Problem to solve ->
Only the lines below from the one containing "Task: Open the" through the last line should be set down, exactly as written and with no pictures.

Pixel coordinate grounding data ->
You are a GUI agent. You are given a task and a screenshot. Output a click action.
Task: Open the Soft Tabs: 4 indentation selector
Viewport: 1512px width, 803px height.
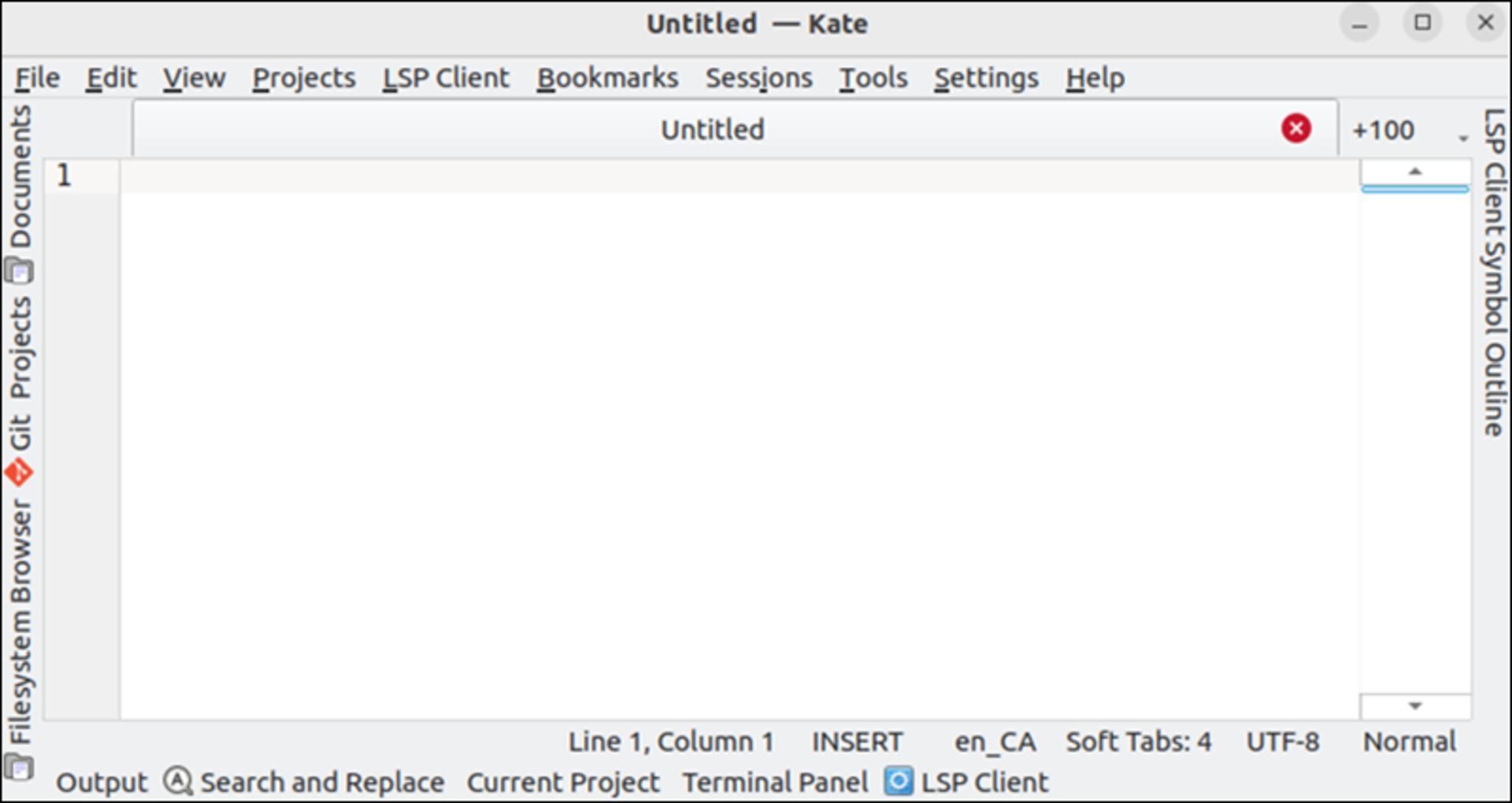pos(1138,742)

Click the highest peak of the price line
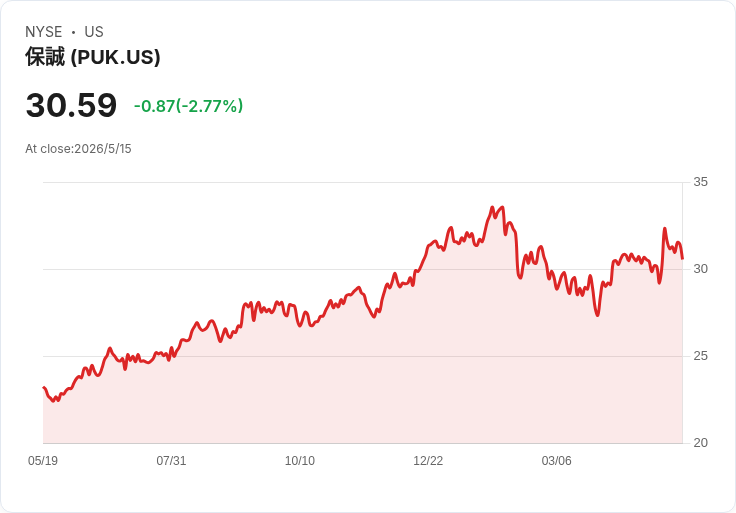coord(492,207)
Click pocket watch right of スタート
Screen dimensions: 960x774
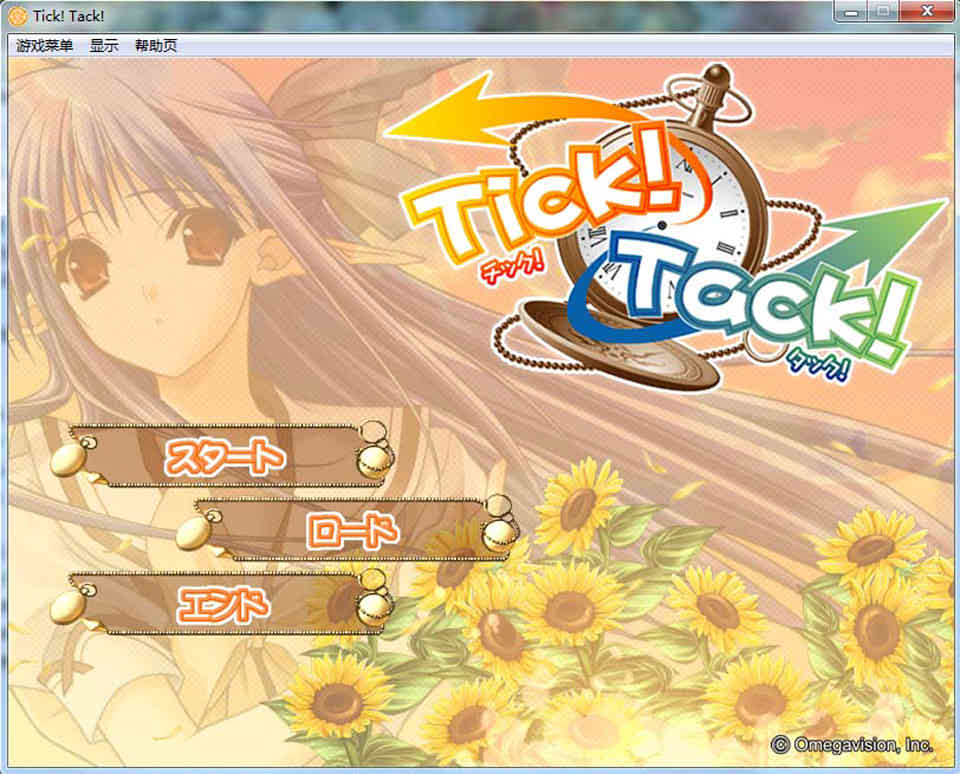point(375,459)
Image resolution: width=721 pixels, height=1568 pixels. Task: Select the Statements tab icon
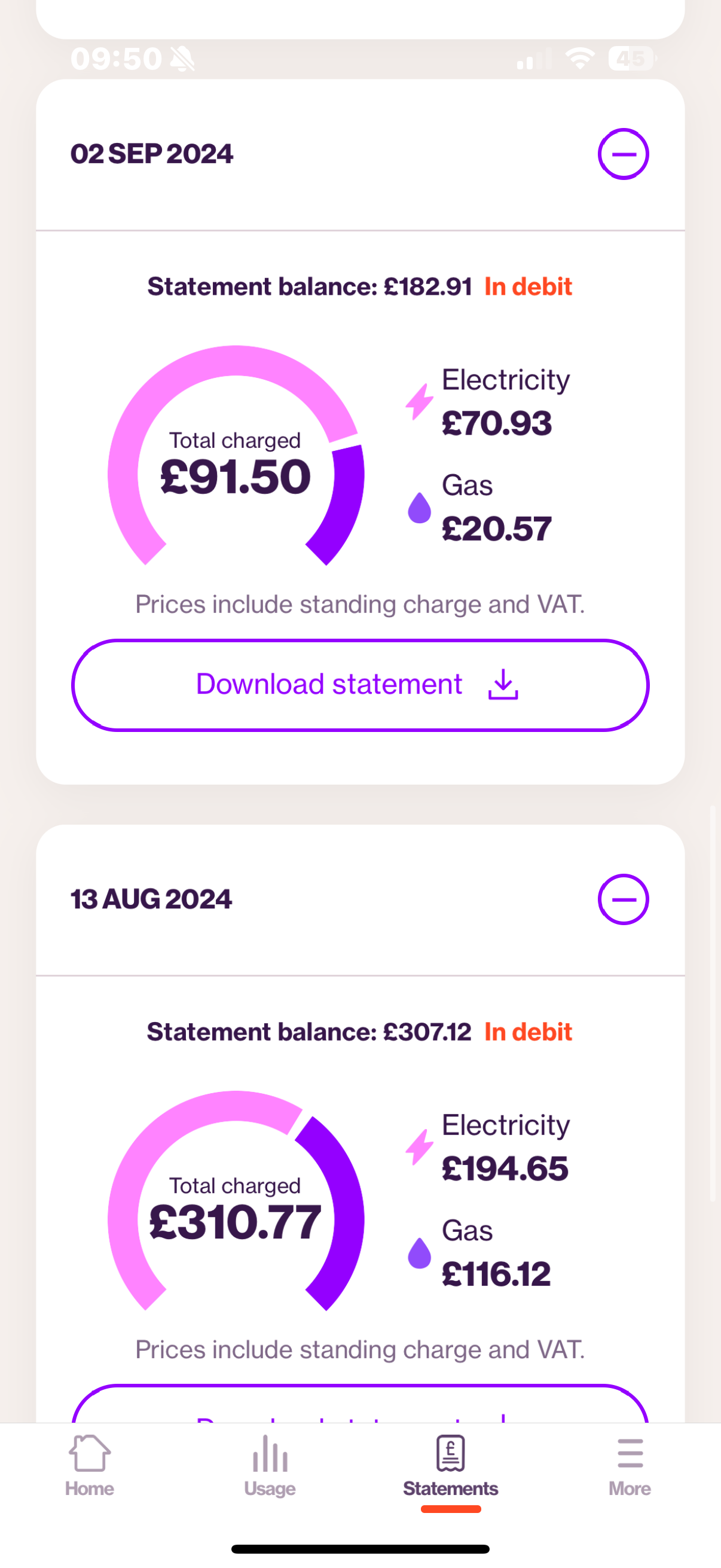pos(451,1453)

Result for this task ->
Task: Open the Soft Tabs: 4 indentation selector
Viewport: 1512px width, 803px height.
pos(1138,742)

Click the highest peak of the price line
coord(492,207)
Click pocket watch right of スタート
Screen dimensions: 960x774
point(375,459)
Image resolution: width=721 pixels, height=1568 pixels. Task: Select the Statements tab icon
pos(451,1453)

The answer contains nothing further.